If you think Donald Trump’s mild acceptance speech yesterday morning meant he had turned over a new leaf, think again says the FT. The paper suggests there are few reasons to think ‘Trump the candidate’ will be any different from ‘Trump the president’. It says that while the optimistic view is that Trump will change, ‘his temperament may not allow’ such a shift in away from talking about building walls and baiting Muslims. The paper goes on to say that Trump could even feasibly argue that it was precisely such sentiments that propelled him into the White House in the first place: so why stop now?

The pollsters and pundits might have got it wrong but the Simpsons got it right, says the Sun. The paper says that 16 years after an episode in which Donald Trump appeared as the US president, that ‘joke prophecy’ has proved right. In its editorial, the Sun says that for all the terrible things Trump may have said, it’s not much use ‘fixating on Trump’s hatred’. Instead, the paper says, it’s time to put a stop to the ‘sneering rage’ and accept that Trump won. The paper says Trump ’does have solid economic policies, including big tax reforms and cuts to red tape, which could certainly boost growth’. And it also strikes a more positive tone than the FT, saying his acceptance speech yesterday could well make a change of tone for the Donald. But the big worry, the paper says, is that if he fails to deliver on his word, the rage of those he lets down will be ‘terrifying’.
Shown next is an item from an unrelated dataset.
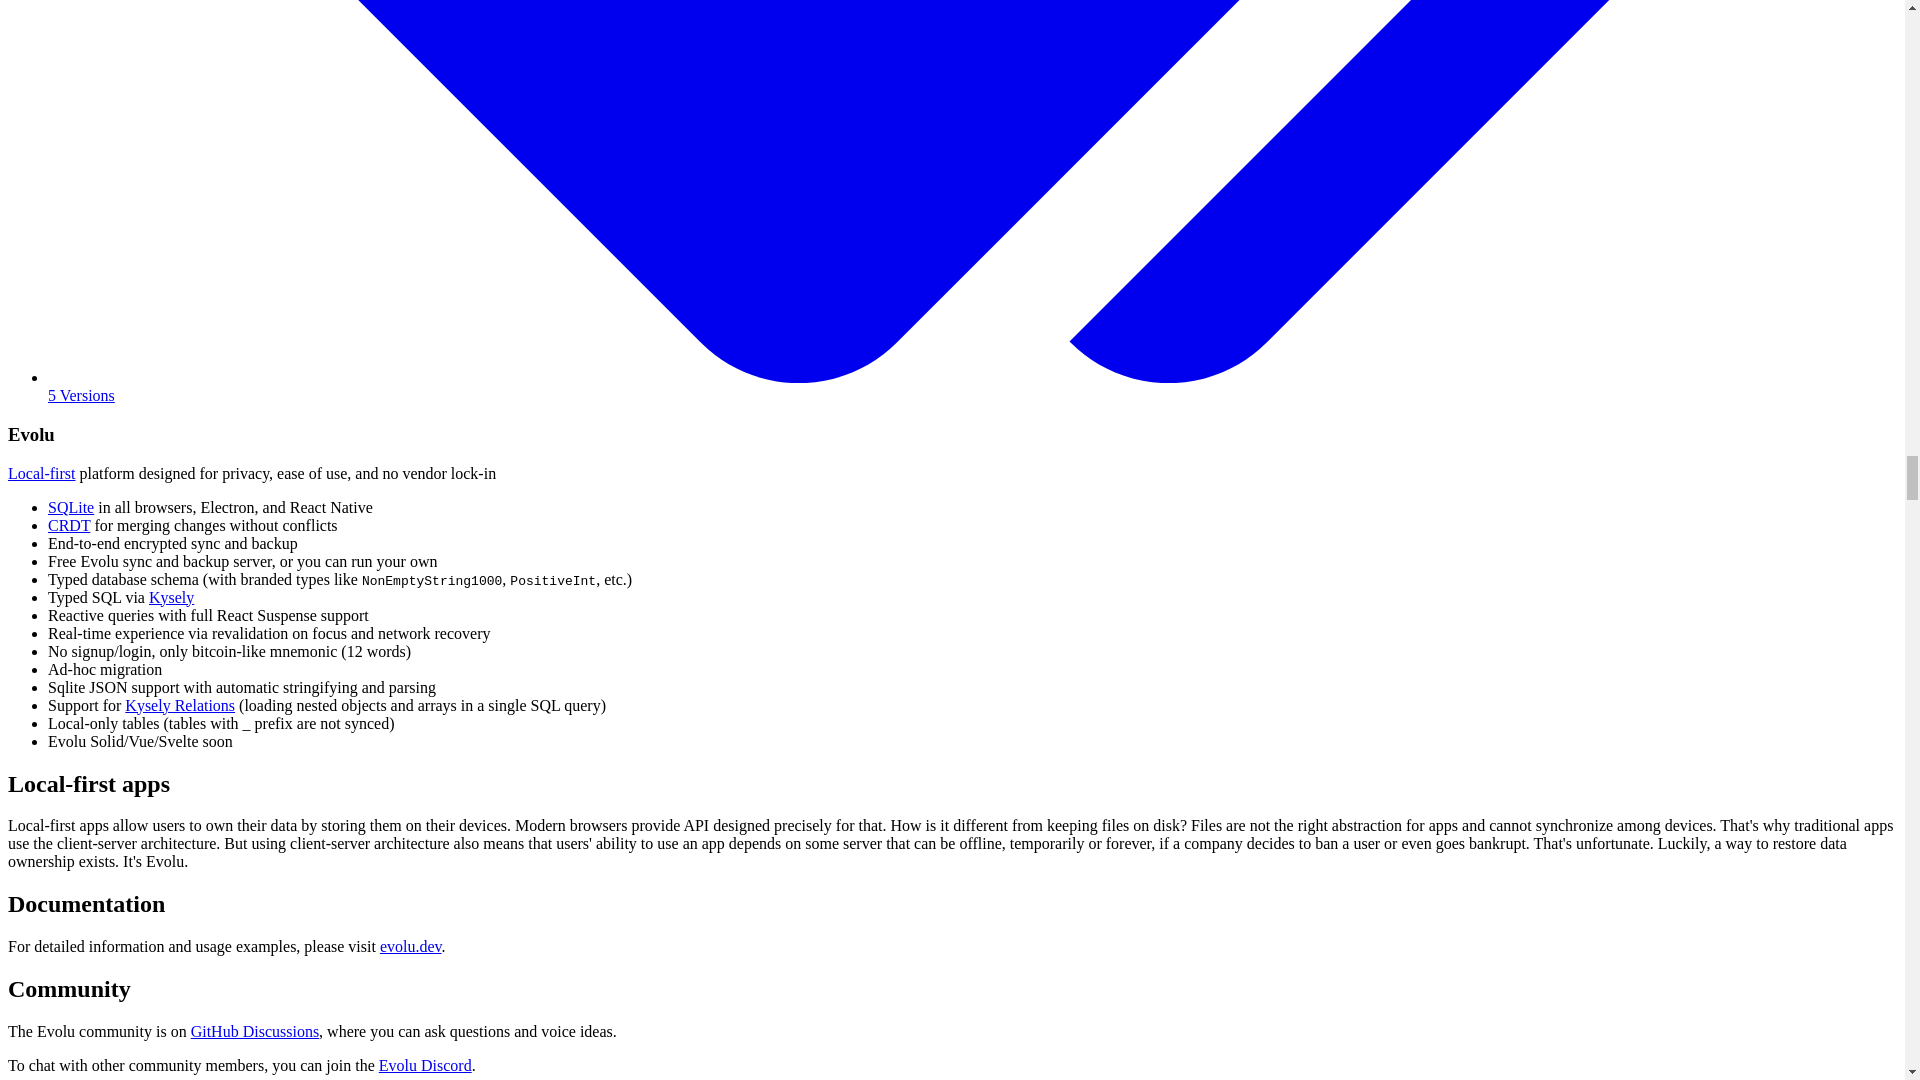  What do you see at coordinates (179, 704) in the screenshot?
I see `Kysely Relations` at bounding box center [179, 704].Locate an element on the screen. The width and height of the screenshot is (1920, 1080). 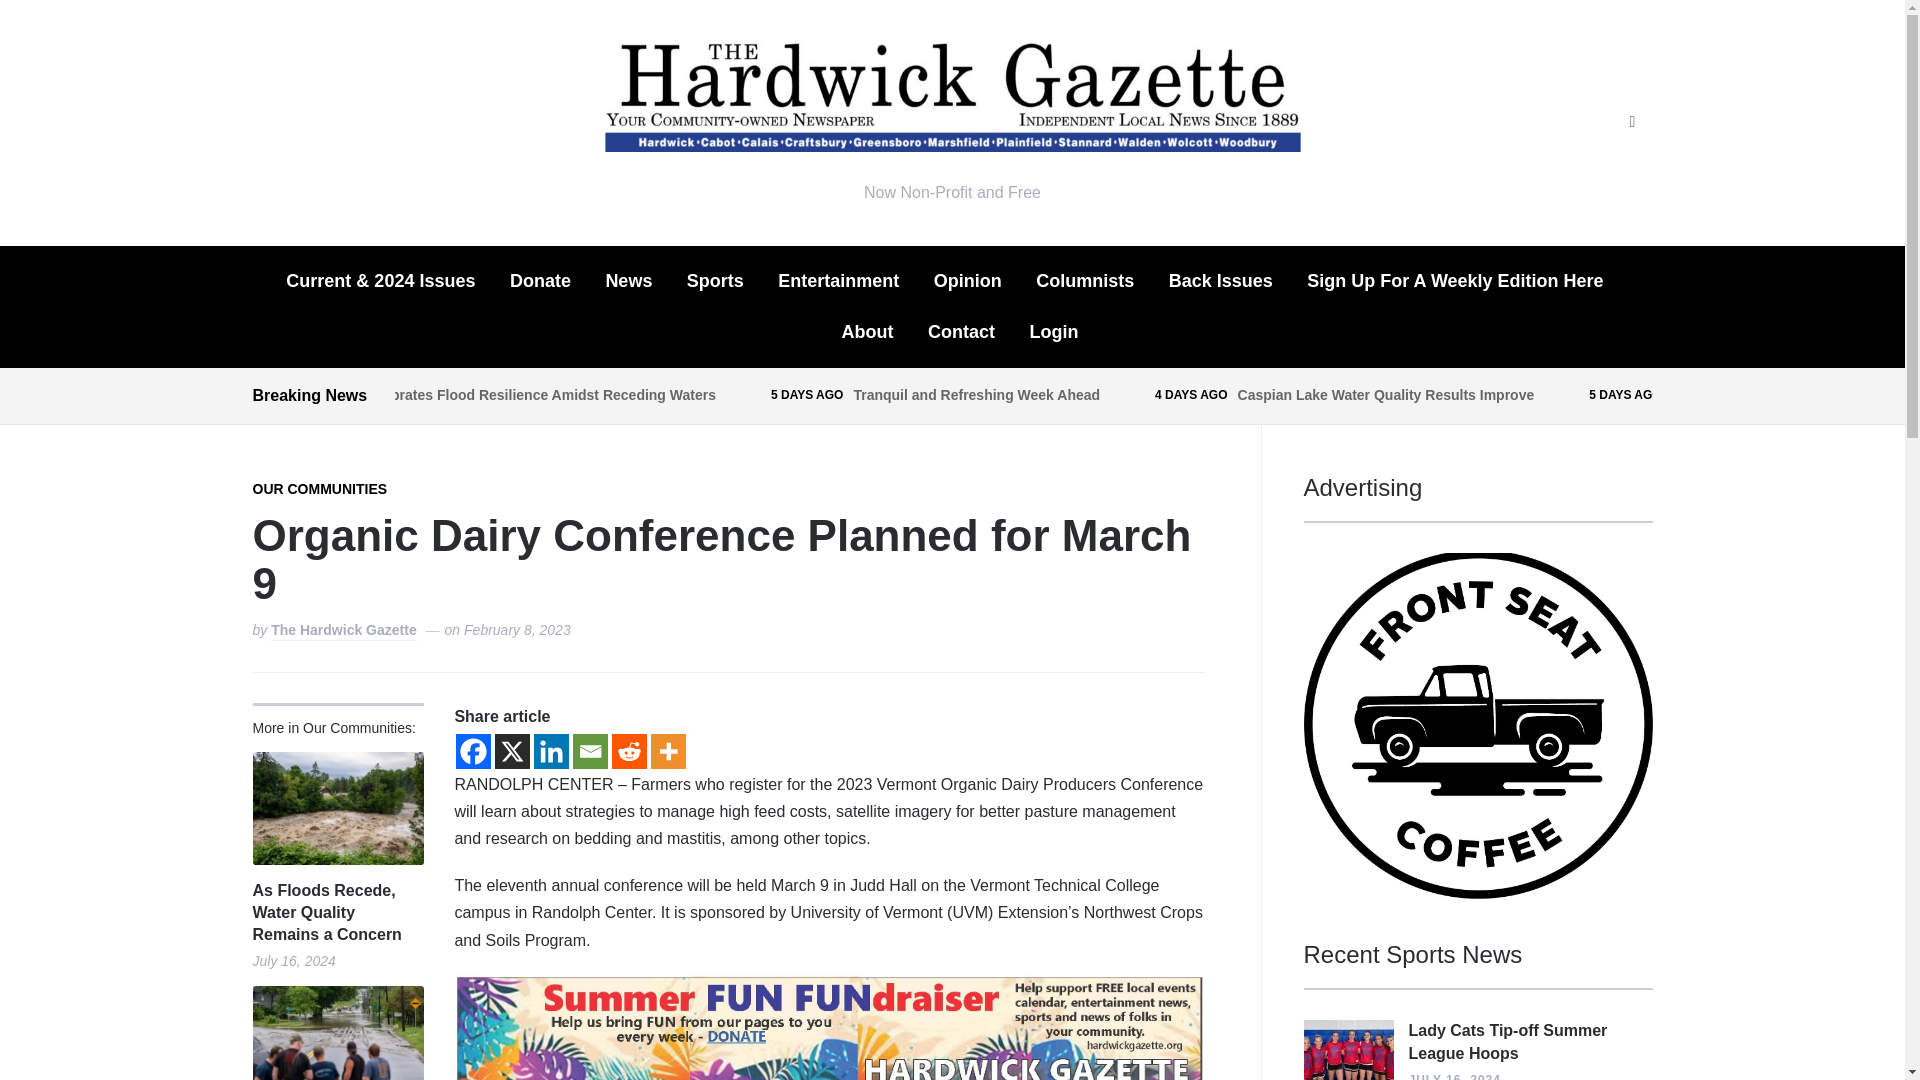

The Daily Telegraph describes yesterday’s momentous events as America’s ‘Brexit moment’. The liberal consensus which has held firm since the end of the Second World War is no more, the paper says. Yet while a wave of popularism swept Trump into the White House, it’s less clear how Trump will actually deliver, the paper says. The Telegraph points out that Trump’s protectionist policies could actually harm the wages of low-income Americans; while it says Republican opposition to Trump hasn’t gone away – which will make Trump’s plans difficult to implement. Still, the paper points out, therein lies the strength of the American system – in ensuring that President Trump is still constrained by checks and balances and won’t be able to abuse his power.